EXERCISE TASK 1 »
Set down the md failfast patch text word for word, everything from "[PATCH v5 03/16]" down to "nor sets MD_BROKEN.".
EXERCISE TASK 2 »
Extract, unchanged, everything in the records from the start down to the line containing "pos(523,282)", with that line included.

[v5] Don't set MD_BROKEN on failfast bio failure

[PATCH v5 03/16] md: add pers->should_error() callback

Posted by Kenta Akagi 3 months, 2 weeks ago

The failfast feature in RAID1 and RAID10 assumes that when md_error() is
called, the array remains functional because the last rdev neither fails
nor sets MD_BROKEN.

However, the current implementation can cause the array to lose
its last in-sync device or be marked as MD_BROKEN, which breaks the
assumption and can lead to array failure.

To address this issue, a new handler md_cond_error() will be introduced
to ensure that failfast I/O does not mark the array as broken.

As preparation, this commit adds a helper pers->should_error() to determine
from outside the personality whether an rdev can fail safely, which is
needed by md_cond_error().

Signed-off-by: Kenta Akagi <k@mgml.me>
---
 drivers/md/md.h | 1 +
 1 file changed, 1 insertion(+)

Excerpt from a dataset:
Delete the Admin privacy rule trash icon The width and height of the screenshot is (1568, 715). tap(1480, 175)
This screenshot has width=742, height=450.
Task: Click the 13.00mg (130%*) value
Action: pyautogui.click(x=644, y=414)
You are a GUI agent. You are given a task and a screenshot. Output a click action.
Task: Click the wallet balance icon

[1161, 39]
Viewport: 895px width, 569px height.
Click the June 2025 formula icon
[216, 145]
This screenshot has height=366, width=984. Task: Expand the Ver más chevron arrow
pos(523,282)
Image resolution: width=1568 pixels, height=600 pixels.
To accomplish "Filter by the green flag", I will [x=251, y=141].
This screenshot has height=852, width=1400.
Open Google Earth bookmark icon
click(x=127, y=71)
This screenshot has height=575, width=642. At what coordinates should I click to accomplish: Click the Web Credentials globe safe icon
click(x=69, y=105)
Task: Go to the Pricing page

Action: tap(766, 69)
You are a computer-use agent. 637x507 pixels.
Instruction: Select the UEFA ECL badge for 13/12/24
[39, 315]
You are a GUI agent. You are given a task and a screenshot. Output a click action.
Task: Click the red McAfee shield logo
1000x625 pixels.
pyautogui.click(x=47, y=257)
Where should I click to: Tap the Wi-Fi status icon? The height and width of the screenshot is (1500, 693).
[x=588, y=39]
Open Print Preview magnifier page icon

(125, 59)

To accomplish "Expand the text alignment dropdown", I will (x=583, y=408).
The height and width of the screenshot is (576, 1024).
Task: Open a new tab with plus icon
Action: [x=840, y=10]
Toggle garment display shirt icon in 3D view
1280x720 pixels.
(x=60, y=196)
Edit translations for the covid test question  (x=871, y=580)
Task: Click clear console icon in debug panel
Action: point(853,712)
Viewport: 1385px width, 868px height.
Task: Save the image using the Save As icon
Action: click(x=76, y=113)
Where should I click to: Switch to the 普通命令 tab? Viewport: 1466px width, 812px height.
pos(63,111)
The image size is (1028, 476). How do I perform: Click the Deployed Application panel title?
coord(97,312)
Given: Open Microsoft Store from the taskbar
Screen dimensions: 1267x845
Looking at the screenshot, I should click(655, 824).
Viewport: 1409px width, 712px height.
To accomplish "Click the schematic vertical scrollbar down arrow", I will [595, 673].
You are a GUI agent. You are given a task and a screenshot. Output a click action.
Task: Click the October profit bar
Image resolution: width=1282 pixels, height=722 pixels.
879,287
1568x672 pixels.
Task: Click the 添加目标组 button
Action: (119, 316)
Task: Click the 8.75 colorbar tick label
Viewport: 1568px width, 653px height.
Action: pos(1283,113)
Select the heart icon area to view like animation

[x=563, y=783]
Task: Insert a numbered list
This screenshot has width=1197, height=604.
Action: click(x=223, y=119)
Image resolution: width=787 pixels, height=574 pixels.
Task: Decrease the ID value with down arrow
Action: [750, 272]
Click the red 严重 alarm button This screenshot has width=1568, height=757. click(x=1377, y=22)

TASK RESPONSE 1 »
[PATCH v5 03/16] md: add pers->should_error() callback

Posted by Kenta Akagi 3 months, 2 weeks ago

The failfast feature in RAID1 and RAID10 assumes that when md_error() is
called, the array remains functional because the last rdev neither fails
nor sets MD_BROKEN.

TASK RESPONSE 2 »
Delete the Admin privacy rule trash icon The width and height of the screenshot is (1568, 715). tap(1480, 175)
This screenshot has width=742, height=450.
Task: Click the 13.00mg (130%*) value
Action: pyautogui.click(x=644, y=414)
You are a GUI agent. You are given a task and a screenshot. Output a click action.
Task: Click the wallet balance icon

[1161, 39]
Viewport: 895px width, 569px height.
Click the June 2025 formula icon
[216, 145]
This screenshot has height=366, width=984. Task: Expand the Ver más chevron arrow
pos(523,282)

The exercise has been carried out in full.